▶ _ASSIGNMENT_
Copy out every line below without alteration.

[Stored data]
|---|
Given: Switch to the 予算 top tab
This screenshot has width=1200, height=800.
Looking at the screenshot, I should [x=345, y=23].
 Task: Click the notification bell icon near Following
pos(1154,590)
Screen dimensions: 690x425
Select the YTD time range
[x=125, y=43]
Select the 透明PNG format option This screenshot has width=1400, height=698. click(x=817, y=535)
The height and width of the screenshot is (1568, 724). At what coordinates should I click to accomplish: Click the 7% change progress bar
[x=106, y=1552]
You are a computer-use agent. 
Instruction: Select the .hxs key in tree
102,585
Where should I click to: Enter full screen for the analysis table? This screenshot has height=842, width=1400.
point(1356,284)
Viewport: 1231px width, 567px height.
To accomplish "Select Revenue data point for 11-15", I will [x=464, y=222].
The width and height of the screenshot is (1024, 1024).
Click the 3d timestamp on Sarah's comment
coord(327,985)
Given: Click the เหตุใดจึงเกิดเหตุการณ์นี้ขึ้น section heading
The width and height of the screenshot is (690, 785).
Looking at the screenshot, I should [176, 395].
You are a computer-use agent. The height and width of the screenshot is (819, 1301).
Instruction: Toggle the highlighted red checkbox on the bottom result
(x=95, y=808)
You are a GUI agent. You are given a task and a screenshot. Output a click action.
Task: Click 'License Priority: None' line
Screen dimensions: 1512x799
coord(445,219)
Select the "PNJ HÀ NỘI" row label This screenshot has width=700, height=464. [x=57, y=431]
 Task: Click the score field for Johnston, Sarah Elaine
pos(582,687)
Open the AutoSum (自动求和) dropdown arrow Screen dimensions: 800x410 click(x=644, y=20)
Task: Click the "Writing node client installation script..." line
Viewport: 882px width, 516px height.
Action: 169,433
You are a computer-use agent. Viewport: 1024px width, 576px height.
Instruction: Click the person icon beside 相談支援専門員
|---|
▶ _EXERCISE RESPONSE_
Given: Switch to the 予算 top tab
This screenshot has width=1200, height=800.
Looking at the screenshot, I should [x=345, y=23].
 Task: Click the notification bell icon near Following
pos(1154,590)
Screen dimensions: 690x425
Select the YTD time range
[x=125, y=43]
Select the 透明PNG format option This screenshot has width=1400, height=698. click(x=817, y=535)
The height and width of the screenshot is (1568, 724). At what coordinates should I click to accomplish: Click the 7% change progress bar
[x=106, y=1552]
You are a computer-use agent. 
Instruction: Select the .hxs key in tree
102,585
Where should I click to: Enter full screen for the analysis table? This screenshot has height=842, width=1400.
point(1356,284)
Viewport: 1231px width, 567px height.
To accomplish "Select Revenue data point for 11-15", I will [x=464, y=222].
The width and height of the screenshot is (1024, 1024).
Click the 3d timestamp on Sarah's comment
coord(327,985)
Given: Click the เหตุใดจึงเกิดเหตุการณ์นี้ขึ้น section heading
The width and height of the screenshot is (690, 785).
Looking at the screenshot, I should [176, 395].
You are a computer-use agent. The height and width of the screenshot is (819, 1301).
Instruction: Toggle the highlighted red checkbox on the bottom result
(x=95, y=808)
You are a GUI agent. You are given a task and a screenshot. Output a click action.
Task: Click 'License Priority: None' line
Screen dimensions: 1512x799
coord(445,219)
Select the "PNJ HÀ NỘI" row label This screenshot has width=700, height=464. [x=57, y=431]
 Task: Click the score field for Johnston, Sarah Elaine
pos(582,687)
Open the AutoSum (自动求和) dropdown arrow Screen dimensions: 800x410 click(x=644, y=20)
Task: Click the "Writing node client installation script..." line
Viewport: 882px width, 516px height.
Action: 169,433
You are a computer-use agent. Viewport: 1024px width, 576px height.
Instruction: Click the person icon beside 相談支援専門員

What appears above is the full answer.